| name | planning-phase |
| description | Generates implementation plans with code reuse analysis, architecture design, and complexity estimation during the /plan phase. Use when planning feature implementation, analyzing code reuse opportunities, or designing system architecture after specification phase completes. Integrates with 8 project documentation files for constraint extraction. (project) |
This skill orchestrates the /plan phase, which runs after /spec (or /clarify) and before /tasks in the feature workflow.
Core responsibilities:
- Load all 8 project documentation files from docs/project/ for constraint extraction
- Search codebase for similar features and reusable components (expect 5-15 opportunities)
- Design architecture with components, layers, and design patterns
- Plan data model with entities, relationships, and migrations
- Define API contracts in OpenAPI format (if applicable)
- Plan testing strategy (unit, integration, E2E)
- Estimate complexity (20-30 tasks predicted)
Inputs: spec.md (feature specification), docs/project/*.md (8 files), existing codebase Outputs: plan.md (implementation plan), research.md (reuse findings and project context) Expected duration: 1-3 hours
- Load Project Documentation - Read all 8 docs/project/*.md files for constraints (tech stack, architecture, data model, API patterns)
- Research Code Reuse - Search codebase before designing (expect 5-15 reuse opportunities)
- Design Architecture - Components, layers, design patterns (MVC, Repository, etc.)
- Plan Data Model - Entities, relationships, ERD diagram, migrations
- Define API Contracts - Endpoints, schemas, validation (OpenAPI format if applicable)
- Plan Testing Strategy - Unit, integration, E2E coverage with specific test types
- Estimate Complexity - Predict 20-30 tasks based on feature scope
Key principle: Research before designing. Maximize code reuse.

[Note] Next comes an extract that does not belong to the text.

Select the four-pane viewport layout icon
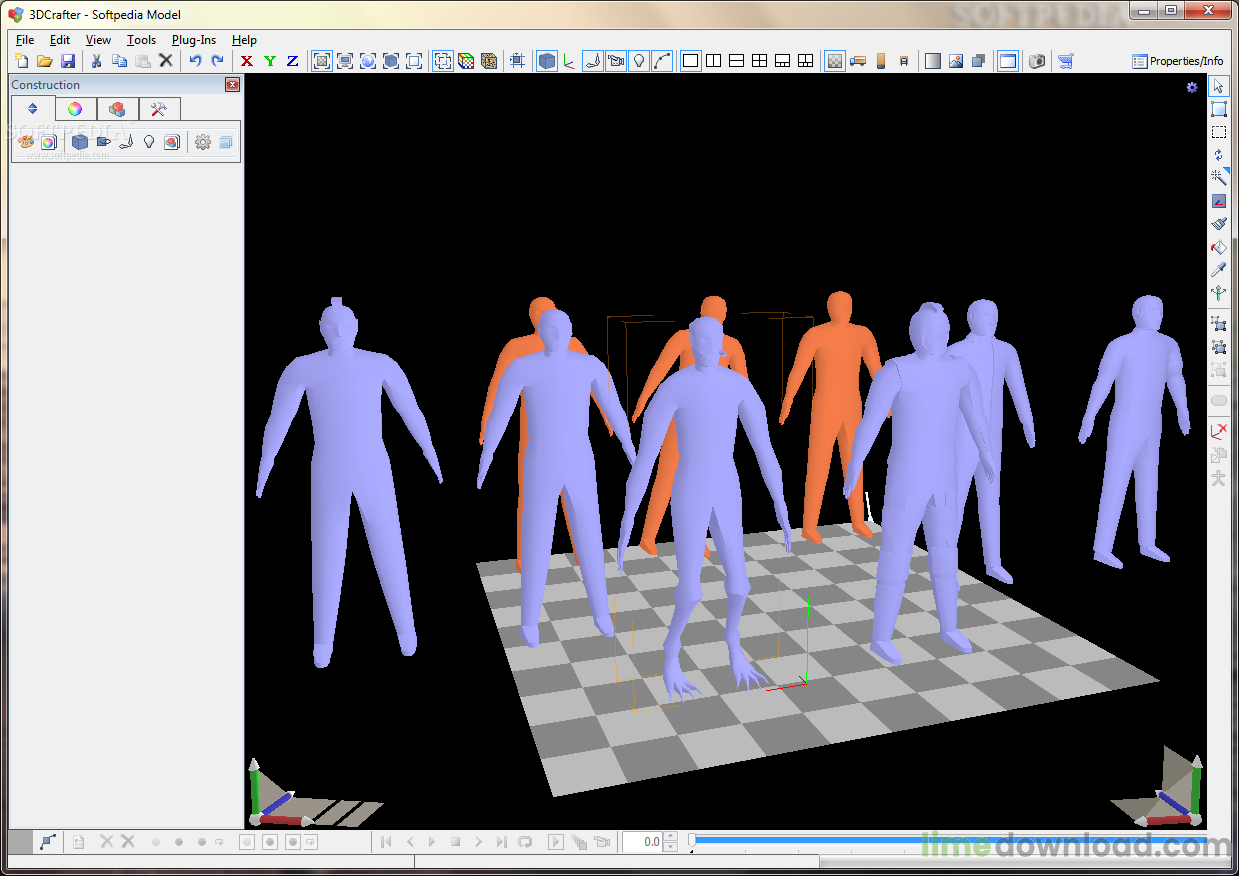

Align with project documentation.
See resources/ directory for detailed workflows on each step.
- Specification phase completed (spec.md exists in specs/NNN-slug/)

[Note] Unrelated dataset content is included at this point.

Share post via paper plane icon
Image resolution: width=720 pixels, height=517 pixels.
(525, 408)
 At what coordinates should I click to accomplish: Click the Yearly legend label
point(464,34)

- Feature requirements understood (success criteria, user stories, edge cases)
- Project documentation available (docs/project/*.md) OR brownfield codebase exists
- Git working tree clean (no uncommitted changes)

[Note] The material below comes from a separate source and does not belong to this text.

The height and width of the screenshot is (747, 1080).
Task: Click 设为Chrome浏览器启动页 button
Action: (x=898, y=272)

If specification incomplete, return to /spec or /clarify phase.
Read all 8 project documentation files for constraint extraction.
Files to load (from docs/project/):
- overview.md - Vision, users, scope, success metrics
- system-architecture.md - C4 diagrams, components, data flows
- tech-stack.md - Database, frontend, backend, deployment platform
- data-architecture.md - ERD, entity schemas, storage strategy
- api-strategy.md - REST/GraphQL patterns, auth, versioning
- capacity-planning.md - Scaling tier, cost model
- deployment-strategy.md - CI/CD pipeline, environments
- development-workflow.md - Git flow, PR process, testing strategy
Extraction process:
# Read all 8 project docs
for doc in docs/project/*.md; do
echo "Reading: $doc"
cat "$doc"
done
# Extract key constraints
TECH_STACK=$(grep -A 20 "Technology Stack" docs/project/tech-stack.md)
DATABASE=$(grep -A 5 "Database" docs/project/tech-stack.md)
ARCHITECTURE=$(grep -A 10 "Architecture Style" docs/project/system-architecture.md)
API_STYLE=$(grep -A 5 "API Style" docs/project/api-strategy.md)
Brownfield fallback (if docs/project/ missing):
- Scan package.json, requirements.txt for tech stack
- Analyze existing database migrations for data model
- Review existing API routes for patterns
- Infer architecture from directory structure
Output: Document constraints in research.md under "Project Context" section
See resources/project-docs-integration.md for complete extraction workflow.
Search codebase for similar features and reusable components before designing.
Search strategy:
# Search for similar features (by name similarity)
grep -r "authentication" src/
grep -r "user profile" src/
grep -r "dashboard" src/
# Search for reusable components (by function)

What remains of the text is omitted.